修論準備

シュニーウィンド『シジウィックの倫理学とヴィクトリア朝の道徳哲学』

シジウィックの直観主義の受容について

Thus the first system he accepted was Mill's; but because he could see no reason, on Mill's view, why one ought to sacrifice one's happiness to that of others, he was 'forced to recognize the need of a fundamental ethical intuition'. (Me 7, xv-xvi.) (p.41)

Me 7, xv-xviは、第4版への緒言の後半から第6版への緒言の前半が書かれており、シュニーウィンドが引いているような記述は見当たらないのだが。

In the 1901 autobiographical statement Sidgwick tells us that after accepting Mill's ethical theory he turned to the problem of selfishness posed by Mill's psychology, and realized from trying to solve it that an intuition was required to complete the utilitarian position. (pp.42-3)

第10章 自明な公理

APPEALS to self-evidence and to what is intuitively given are not very satisfactory modes of solving basic philosophical problems. […] In the present chapter it is argued that Sidgwick, like Alexander Smith and William Whewell, is aware of these shortcomings of the appeal to intuition and tried to avoid them.
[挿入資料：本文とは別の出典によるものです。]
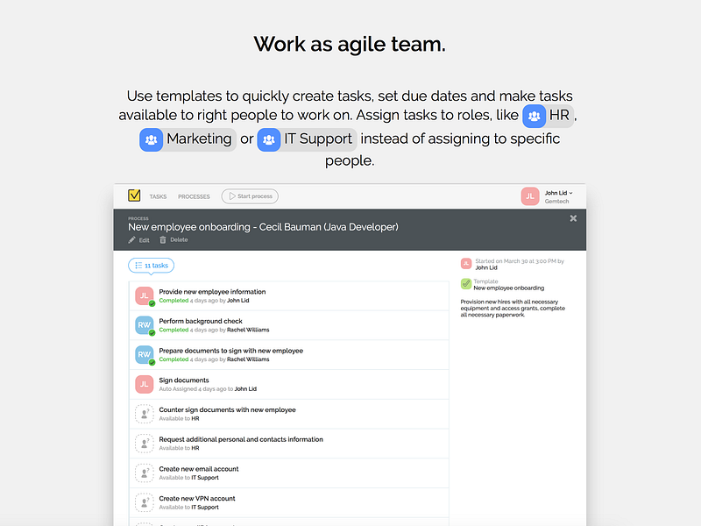Screen dimensions: 701x526
Task: Click the JL avatar beside Sign documents
Action: point(144,384)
Like Smith, he interprets self-evidence in terms of the basic operations of ordinary reasoning, applied to practice; but where Smith fails to avoid tautology Sidgwick is clearly aware of the danger. (ME 7, pp.374-9.) Like Whewell, he takes the problem to be that of working out what the most fundamental demands of reason are, given the conditions of human life; but he is more successful than Whewell in developing a solution within this framework. Though Sidgwick himself points out the Kantian affinities of his position he is by no means simply a Kantian. He is deliberately developing a traditional mode of approach to basic axioms. In doing so, he brings out distinctly new possibilities within it.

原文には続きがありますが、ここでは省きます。